“Écrire fait partie de l’acte révolutionnaire” conheça o texto da Elisa Caiafa, aluna da AFBH nível C1.C

livro claude

No dia 22 de maio de 2021 recebemos a escritora Claude Rétat para uma conversa sobre a história e a obra literária de Louise Michel. 

Foram momentos inesquecíveis de reflexão sobre essa personagem fascinante da história. Após a participação no evento, as alunas da turma C1.B foram convidadas, pela professora Ana Luiza Lisboa, a escrever sobre uma frase dita por Claude Rétat “Écrire fait partie de l’acte révolutionnaire”  Os textos e reflexões feitas pelas alunas foram muito interessantes e pertinentes.

Quer ver como foi o encontro? Acesse o canal do Youtube da Aliança Francesa BH

Voilà le texte: “Écrire fait partie de l’acte révolutionnaire”

de Elisa Caiafa Ferreira Machado – atualmente nível C1.C

“Écrire fait partie de l’acte révolutionnaire » C’est une phrase dite par Claude Rétat, avec laquelle je suis d’accord et c’est pour cela que j’écris ce texte. Pour introduire le thème, je suis du côté de ceux qui croient que tout ce qui est écrit raconte une histoire selon un point de vue spécifique et montre plusieurs aspects des personnes d’une manière que, parfois, on ne perçoit pas. Je pense que l’écriture présente les différentes parties de nous-mêmes et nous rend plus capables de voir qui nous sommes. 

D’ailleurs, écrire est un acte révolutionnaire dans le sens d’être une arme de résistance contre la norme qui a toujours été donnée – dans la sphère de la race, du sexe, de la nationalité, de l’orientation sexuelle, etc. En réalité, avoir ce type de pensée est d’une importance extrême, car l’histoire que nous connaissons n’a pas été écrite par ceux qui l’ont vécue, mais par ceux qui regardaient par la fenêtre de leur bureau. Étant donné qu’écrire c’est registrer, cette activité c’est une façon de maintenir la mémoire vivante, comme par exemple dans le cas de Louise Michel et Anne Frank.    

C’est exactement pour nous rendre plus conscients et pour permettre la connaissance d’autres points de vues que je pense que l’écriture et la lecture sont deux éléments fondamentaux pour former le sens critique. En effet, l’écriture est une façon de ne pas effacer ou faire taire les voix appartenant aux minorités – femmes, noirs, indigènes, personnes transgenre et autres. 

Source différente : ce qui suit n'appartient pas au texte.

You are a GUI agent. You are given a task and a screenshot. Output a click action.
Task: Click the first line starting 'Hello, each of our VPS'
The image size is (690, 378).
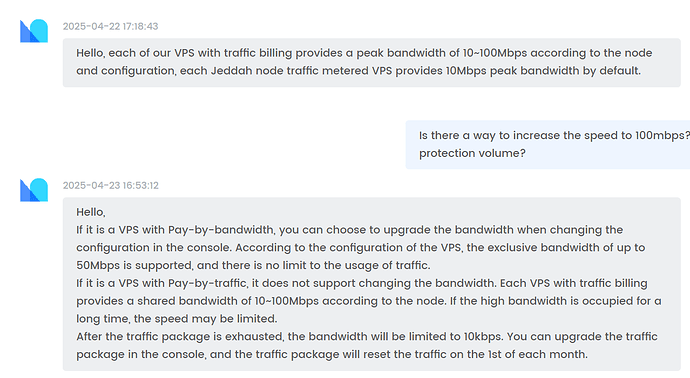pyautogui.click(x=364, y=53)
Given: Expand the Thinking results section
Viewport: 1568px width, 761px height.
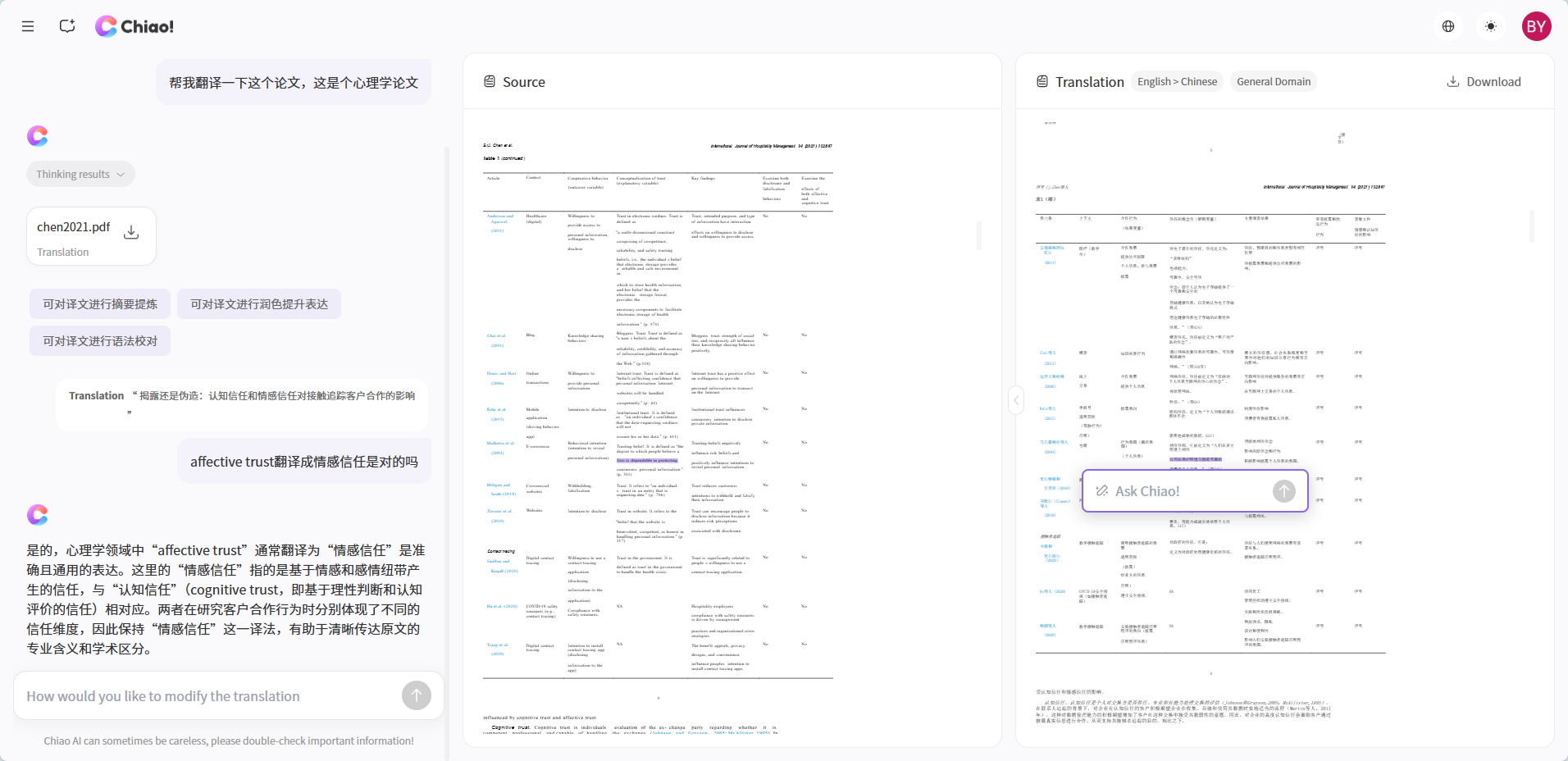Looking at the screenshot, I should click(80, 174).
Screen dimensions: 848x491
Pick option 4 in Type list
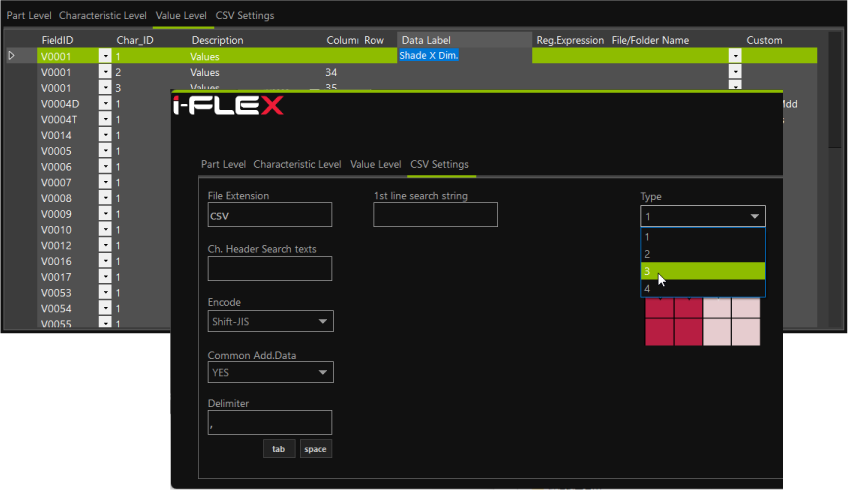[702, 288]
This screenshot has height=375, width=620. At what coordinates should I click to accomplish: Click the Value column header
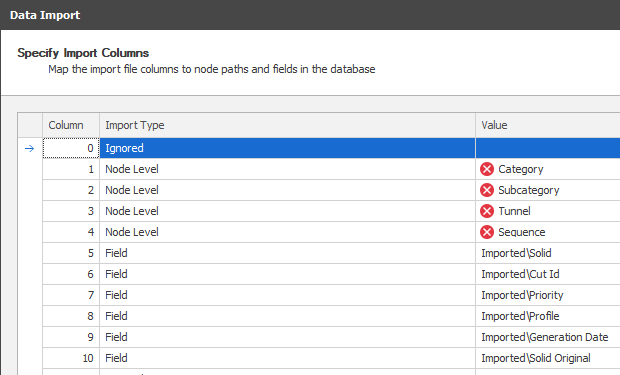[x=548, y=125]
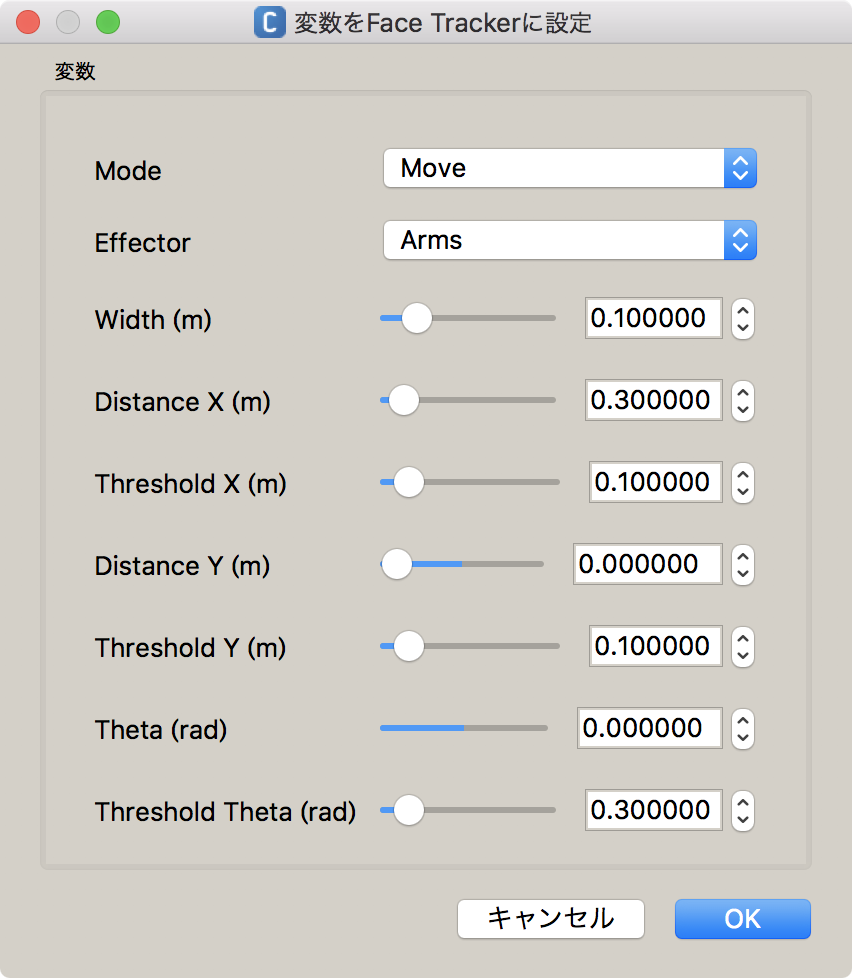Image resolution: width=852 pixels, height=978 pixels.
Task: Decrease Threshold Theta with stepper down arrow
Action: click(x=743, y=820)
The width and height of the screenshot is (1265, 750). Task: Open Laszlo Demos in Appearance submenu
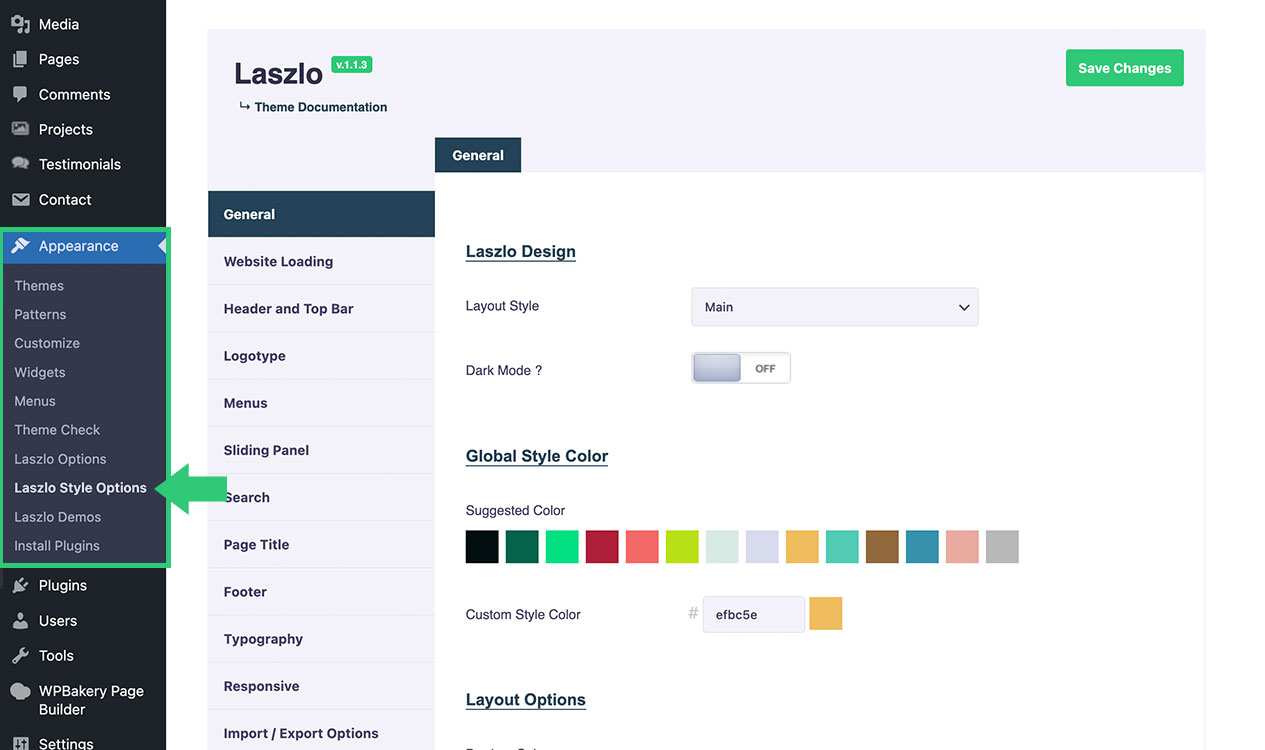point(57,517)
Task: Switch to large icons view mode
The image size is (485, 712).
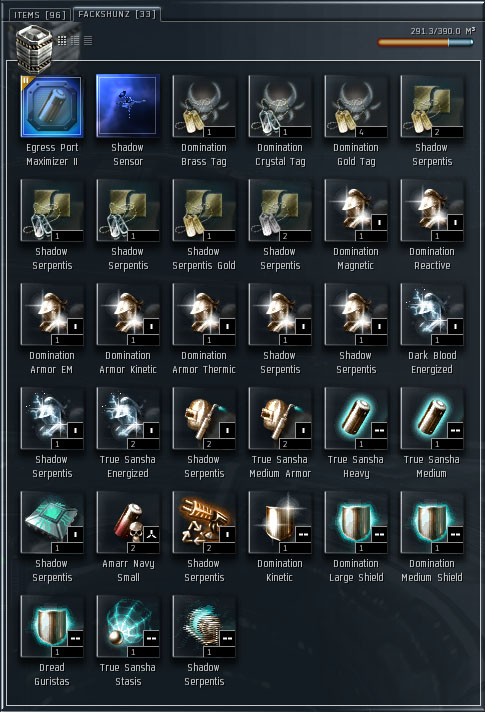Action: tap(62, 41)
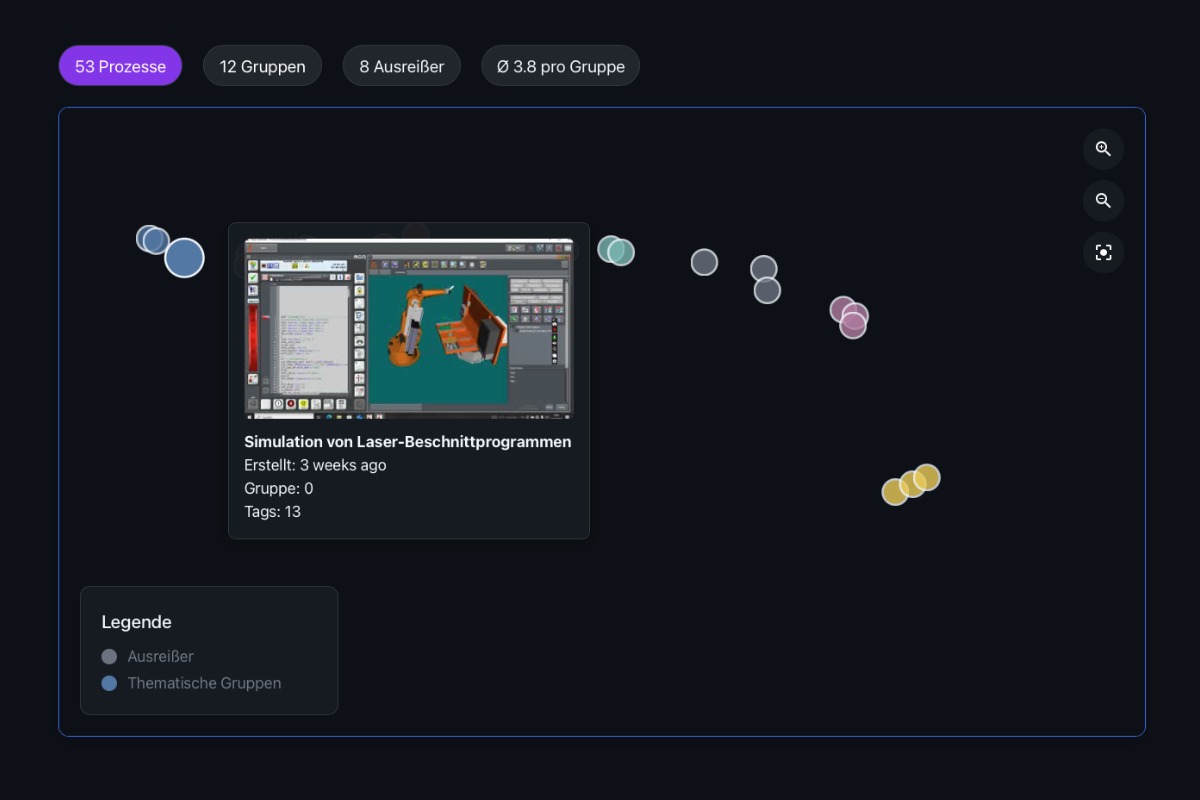Click the zoom-out magnifier icon
This screenshot has width=1200, height=800.
click(1103, 200)
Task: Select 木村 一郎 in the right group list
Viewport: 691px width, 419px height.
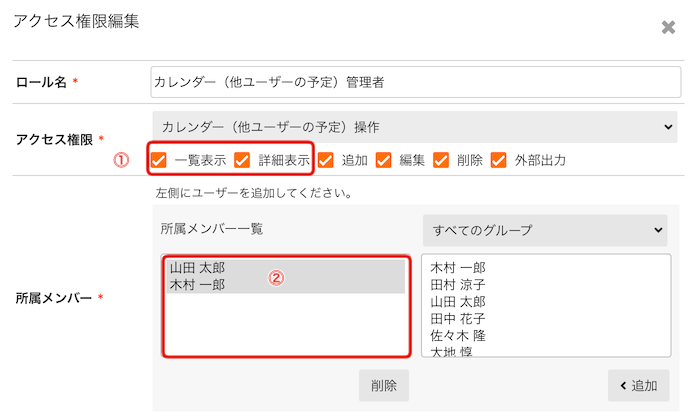Action: (458, 268)
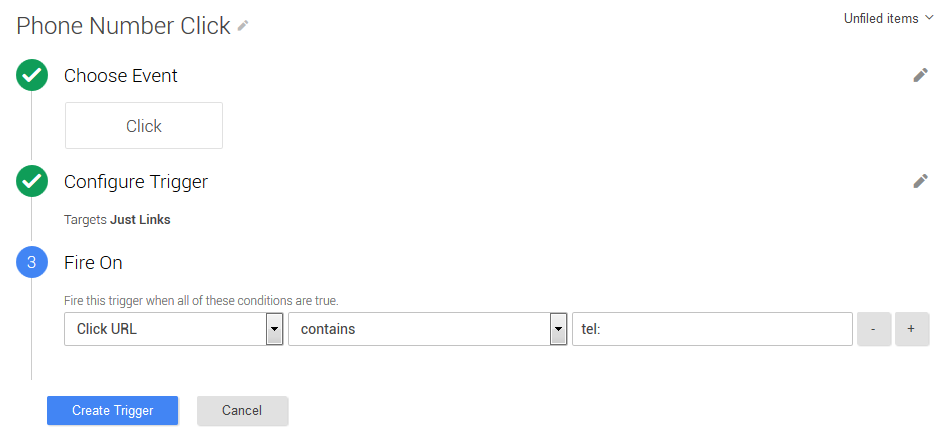Click the Create Trigger button
944x439 pixels.
coord(113,411)
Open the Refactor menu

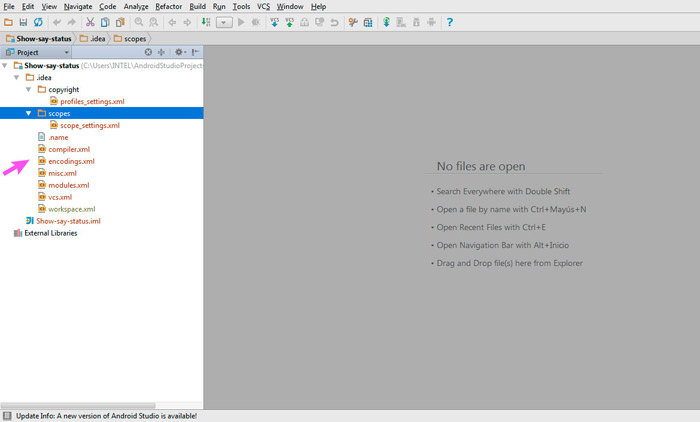[168, 7]
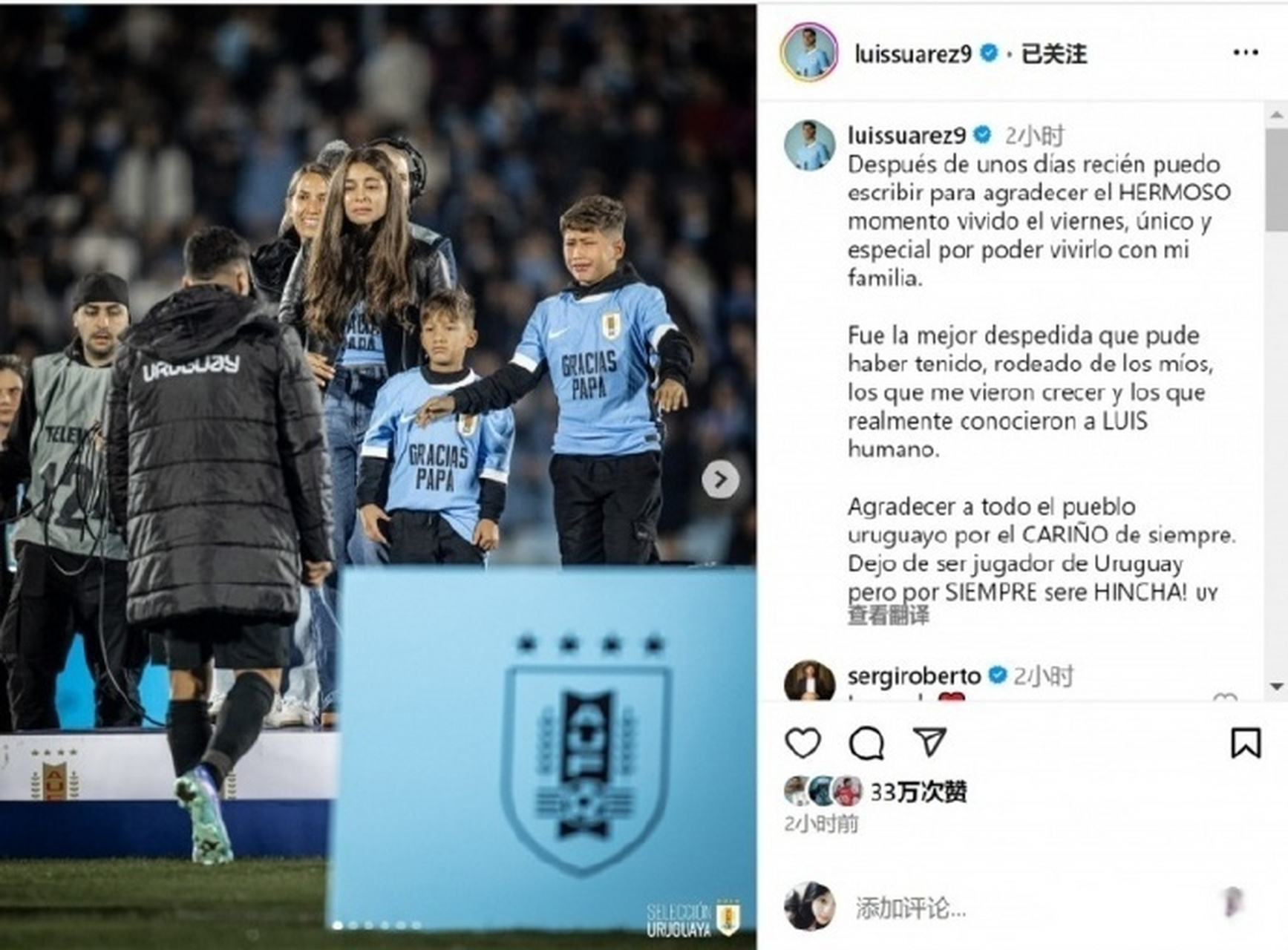Click the luissuarez9 username in the header
Screen dimensions: 1288x950
pyautogui.click(x=913, y=53)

Pour clarifier cette pensée et ajouter à cette discussion la question nationale, on peut parler de Carolina Maria de Jesus, femme noire, écrivaine, poète, mère qui s’est fait connaître après la publication du livre Quarto de Desejo : Diário de uma favelada – qui raconte (très bien)  sa réalité et aussi celle des femmes noires au Brésil. Pour avoir peu (ou aucun) moyen et pour travailler comme ramasseuse de papier, Carolina a été discréditée et a entendu à plusieurs reprises qu’elle ne serait pas en mesure d’écrire un livre. Cependant, non seulement elle l’a écrit, mais l’a publiée en 14 langues, utilisant l’écriture pour révolutionner la littérature brésilienne, provoquant des réflexions sur des questions très profondes de la structure brésilienne et du monde.

Lélia Gonzalez c’est un autre exemple qui, comme Carolina, a fait révolution à partir de ses oeuvres littéraires et académiques. Lélia est une femme noire qui a réussi à contredire la logique raciste et est arrivée à l’université locale où elle a critiqué sévèrement la blancheur, devenant l’une des intellectuelles les plus importantes de l’histoire du Brésil. Il est donc clair que notre écriture est révolutionnaire, une fois qu’elle affronte la logique d’une société qui se structure contre nous. 

Ainsi, nous avons historiquement utilisé l’écriture comme un outil d’adaptation, comprenant toute la structure à laquelle nous sommes soumis. Nous n’allons pas mourir, nous allons résister en nous basant sur la connaissance et, par conséquent, sur la puissance toujours croissante de notre imagination. Toutefois, malheureusement, pendant de nombreux moments nous avons fini par oublier ceux qui ont créé des histoires remarquables.

Pour  conclure, écrire doit être considéré comme l’une des activités les plus révolutionnaires du monde puisqu’avec l’écriture nous sommes capables de créer de grandes choses, de donner voix aux personnes et pensées qui sont souvent considérées insignifiantes et de nous donner toute sorte d’émotion, de joie, de tristesse, d’abandon, d’amour. Celui qui écrit révolutionne, change des vies, raconte des histoires, quel que soit le thème.

Merci beaucoup Elisa, élèves et professeurs de L’Alliance de Belo Horizonte.